Grower and adviser knowledge of soil microbiology on farms and trial sites is being steadily increased through the growing use of the DNA-based PreDicta® B soil test.
The soil testing service is helping to determine trial locations and equipping users with soil microbiology data without needing an on-site expert.
Soil-borne diseases cost Australian grain growers more than $370 million a year in lost production, but the impact of these diseases can be reduced with appropriate testing for better-informed management decisions.
Victoria's Wimmera and Mallee-based farming systems group, Birchip Cropping Group (BCG), runs about 30 crop trial sites annually and uses PreDicta® B in all of its trials.
BCG members are also shown how to use PreDicta® B in their own operations.
Yield loss potential
BCG research leader Claire Browne says growers risk yield losses if they do not know what their root disease levels are.
"However, it is a different management technique to monitoring for weeds and spraying for control," she says.
"While the cost can deter people from having soil tests performed, the risk of yield loss is potentially more expensive."
BCG commercial services manager Cameron Taylor says performing PreDicta® B testing on trial sites before planting is important to ensure accurate results.
"We always need to make sure we're not putting our trials into a disease risk area that could affect results - or there are projects with specific requirements for trials to target diseases and we may end up surveying a lot of different paddocks to gauge where would be best for our trials," Mr Taylor says.
PreDicta® B tests for most soil-borne diseases of cereals including:
- crown rot;
- Rhizoctonia root rot;
- take-all (including oat strain);
- Pratylenchus thornei;
- Pratylenchus neglectus,
- cereal cyst nematode (CCN);
- stem nematode;
- in pulses, blackspot (field peas).
The tests consider crop rotation and present levels of the diseases to provide a disease risk assessment.
Useful tool in northern region
Richard Daniel, the chief executive officer of Queensland farming systems group Northern Grower Alliance, says the group has used the PreDicta® B tool since 2006, initially for site characterisation of trials focusing on root lesion nematode (RLN) and crown rot.

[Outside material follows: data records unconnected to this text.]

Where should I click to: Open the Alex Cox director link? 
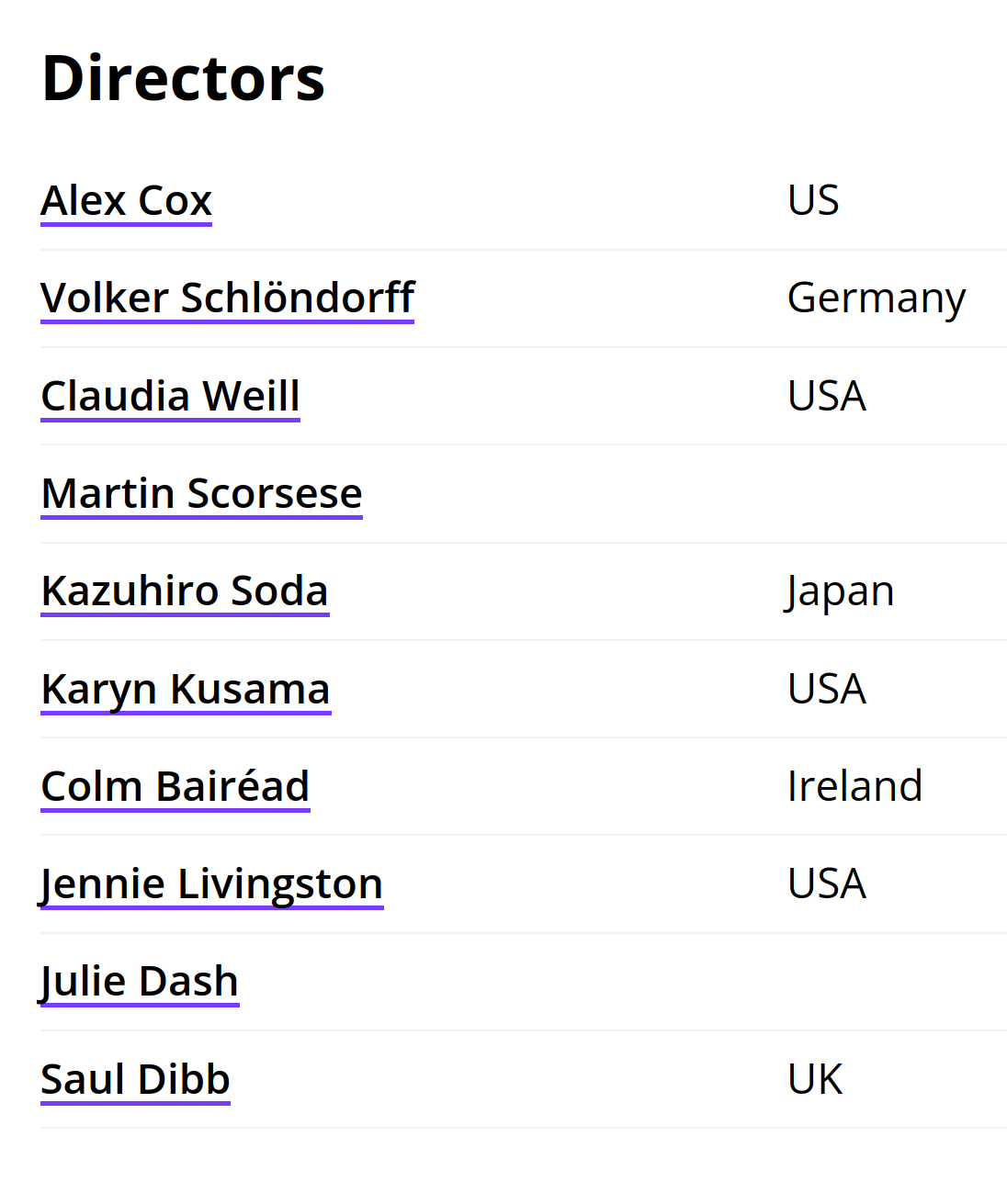pyautogui.click(x=127, y=201)
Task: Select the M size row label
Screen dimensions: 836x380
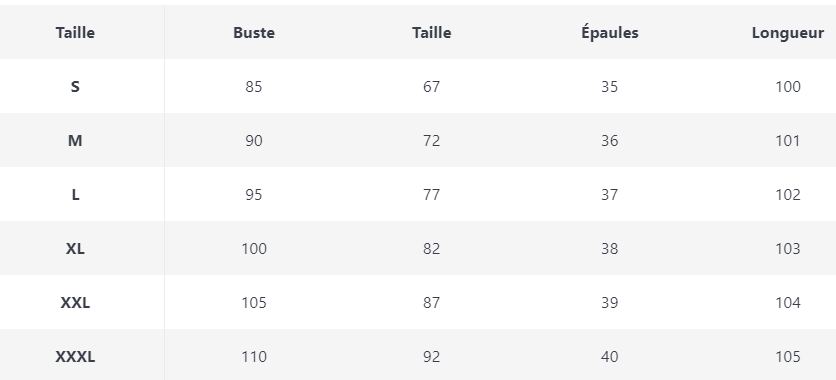Action: tap(75, 141)
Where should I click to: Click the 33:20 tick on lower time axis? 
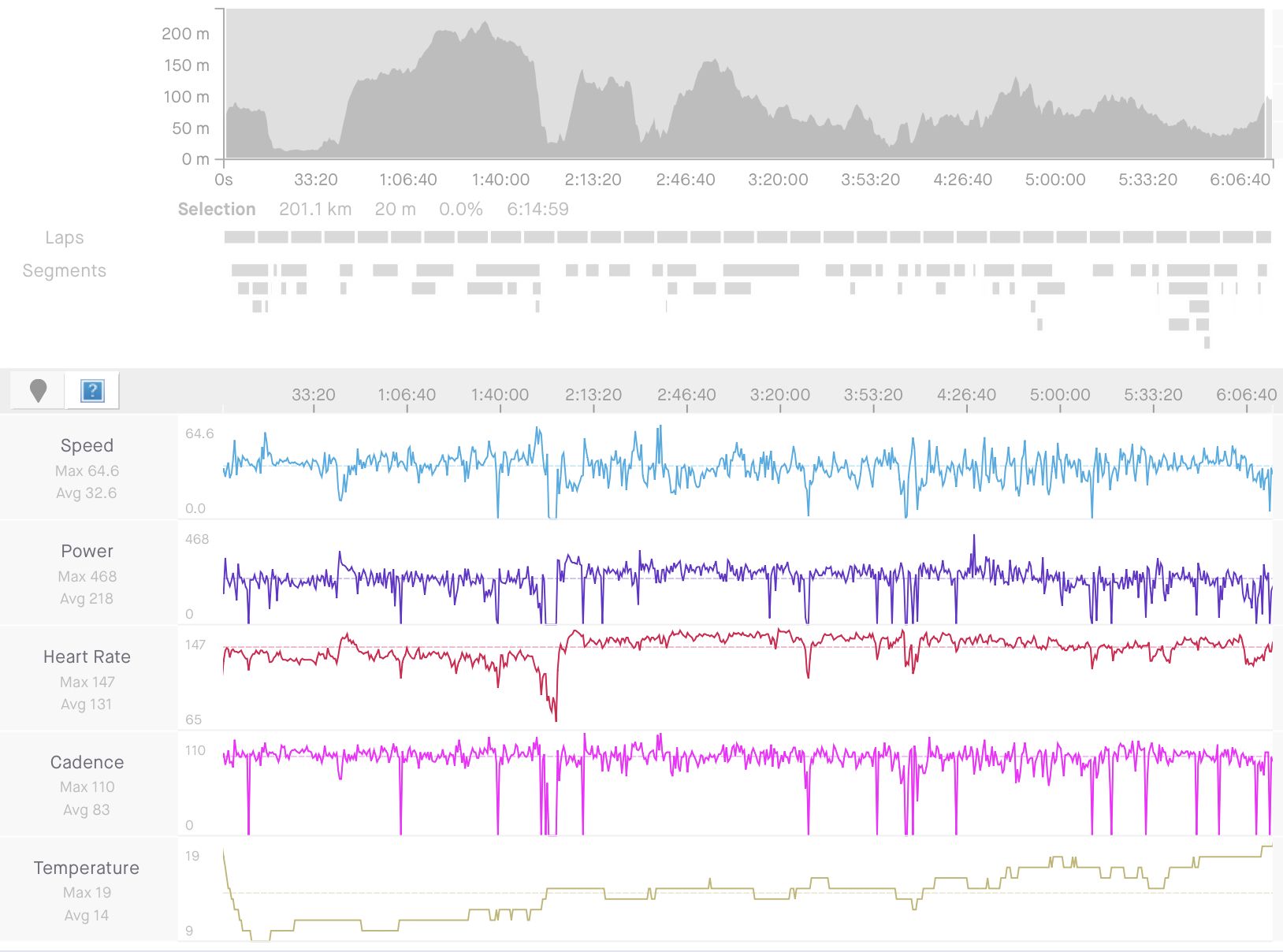coord(314,395)
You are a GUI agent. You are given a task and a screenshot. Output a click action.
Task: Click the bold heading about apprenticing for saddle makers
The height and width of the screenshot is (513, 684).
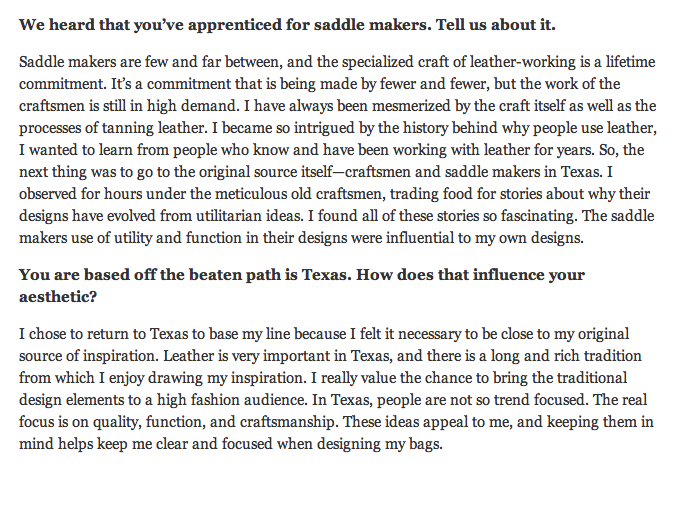(x=287, y=25)
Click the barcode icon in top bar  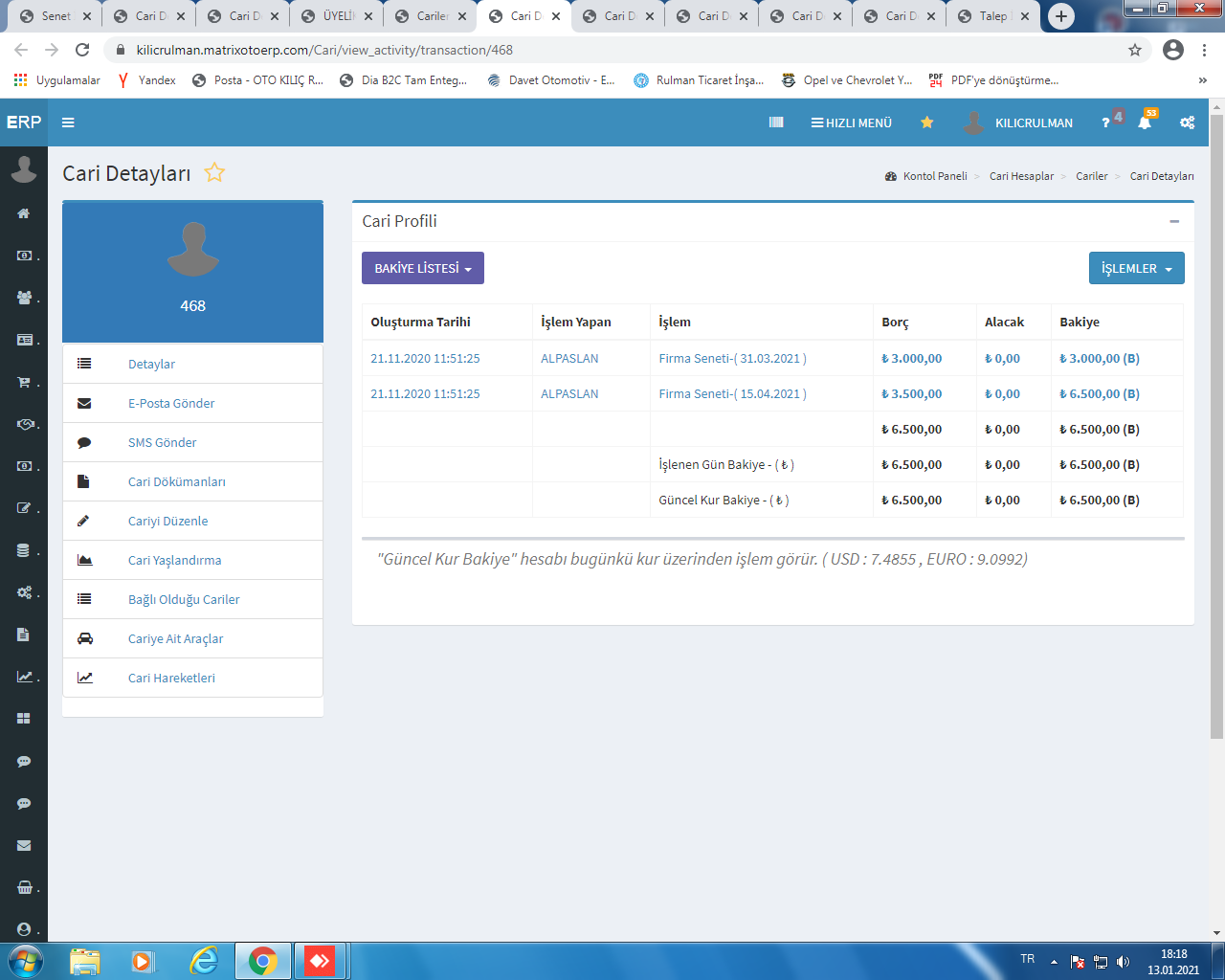point(776,122)
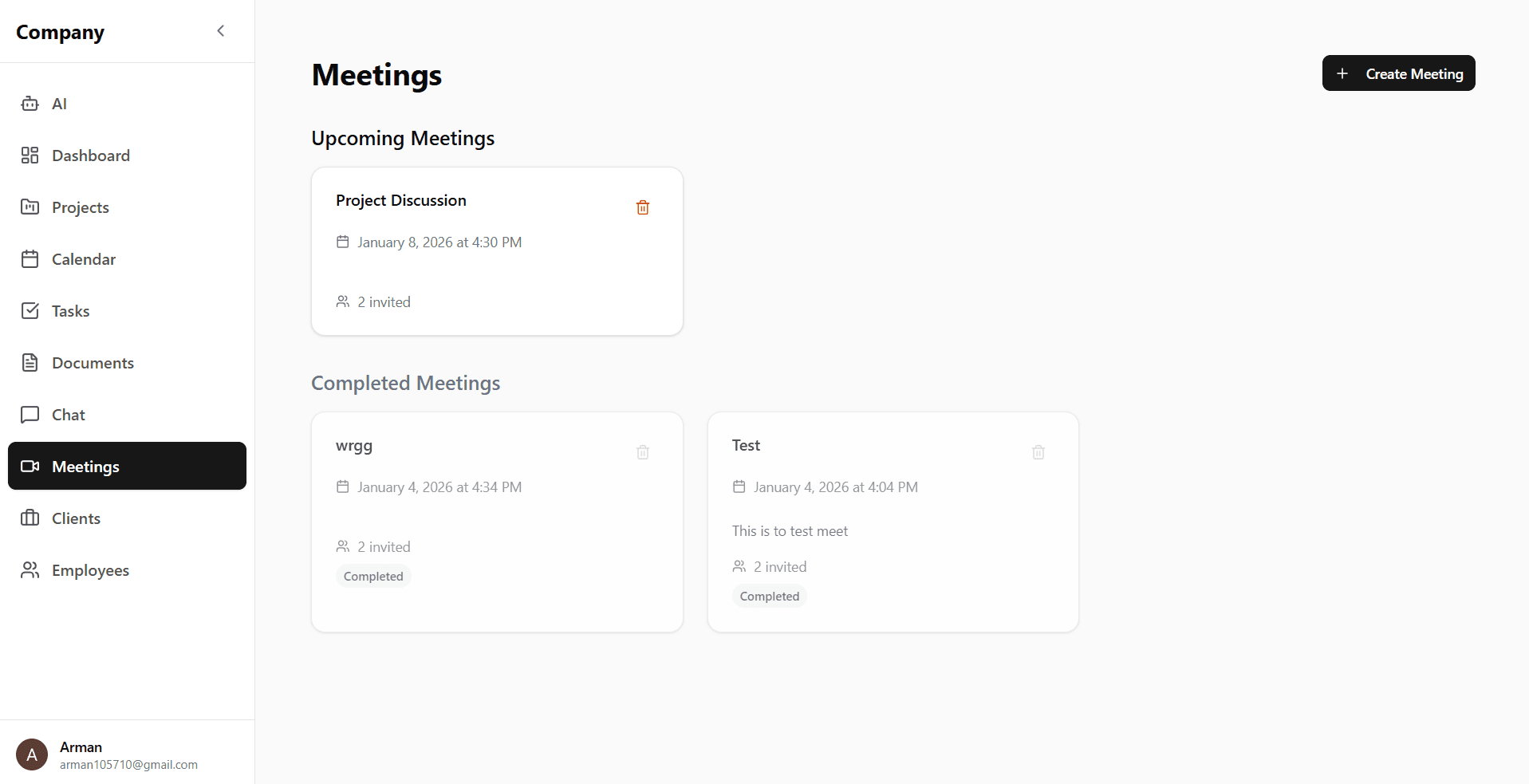Click the Meetings video camera icon
The width and height of the screenshot is (1529, 784).
[x=30, y=466]
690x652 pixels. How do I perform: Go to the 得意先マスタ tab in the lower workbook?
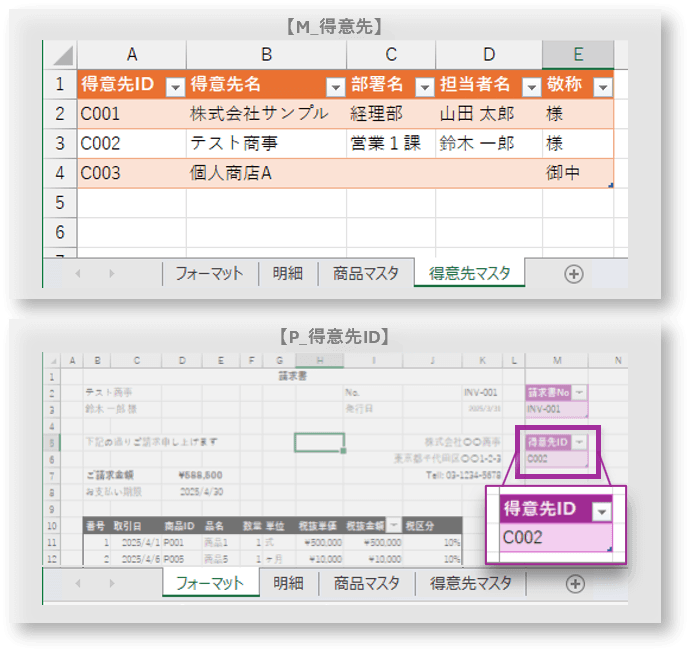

Prior to use of the test, he says, there was not a clear measure of the impact of variety selection in the event of a nematode population increase.
"There are ratings, but no one had any idea of what that meant in the paddock and whether going from moderately resistant to moderately resistant/moderately susceptible really made any difference or not," he says.
"We started using the PreDicta® B as a tool to get a better handle on the field build-up or multiplication of P. thornei under different wheat varieties, different crops and different conditions."
Studying build-ups in populations
Mr Daniel says five to six years of work looked at different varieties against population build-ups over a wide a range of soil types, environmental conditions, planting dates and other factors.
"We are consistently seeing a fourfold or fivefold difference between susceptible and resistant varieties of wheat - which is massive," he says.
"We're also collecting information to give back to breeding organisations so they can put more emphasis on resistance traits."
Mr Daniel says the group's main focus has now shifted away from RLN, with PreDicta® B being used to help investigate other issues, such as arbuscular mycorrhizal fungi (AMF) associated with long fallow disorder.
"We have been testing some of our sites, different cropping programs and a range of situations to start getting a handle on the different AMF levels and we're able to use some of those nematode sites to do this," he says.
Mr Daniel says that work began three years ago and they are already getting 10 to 15 per cent improvements on sorghum yields.
"In areas such as the Liverpool Plains near Gunnedah, New South Wales, they are able to grow canola much more consistently than further north or further west, where they've got a softer environment and more winter rainfall, but they're also summer crop growers of sorghum, cotton and mungbeans, and these are all crops which are sensitive to mycorrhizal populations," he says.
"Because of the amount of canola in their systems, they run into trouble concerning the management of rotations and they need a tool to at least understand the population dynamics after different crops or different scenarios."
Western focus on soil health
A growing focus and interest in soil health is one of the factors in the Western Australian wheatbelt-based Liebe Group's use of PreDicta® B in trials, according to the group's research agronomist and coordinator Alana Hartley.
"PreDicta® B is a good tool for understanding where our soil microbes are at, both good and bad," Ms Hartley says.
It has been particularly useful in the group's GRDC-invested legume demonstration project.
The project is assessing the effect of legume crops on the profitability and health of future cereal crops, while also investigating how to make those legume crops more profitable.
"We have been quantifying the level of disease that has been controlled by those legume crops and also assessing what they put back in the soils that can be used for future cereal rotations," Ms Hartley says.
PreDicta® B training is provided in each cropping region from late October to early December in most years. Information can be obtained from the PIRSA website.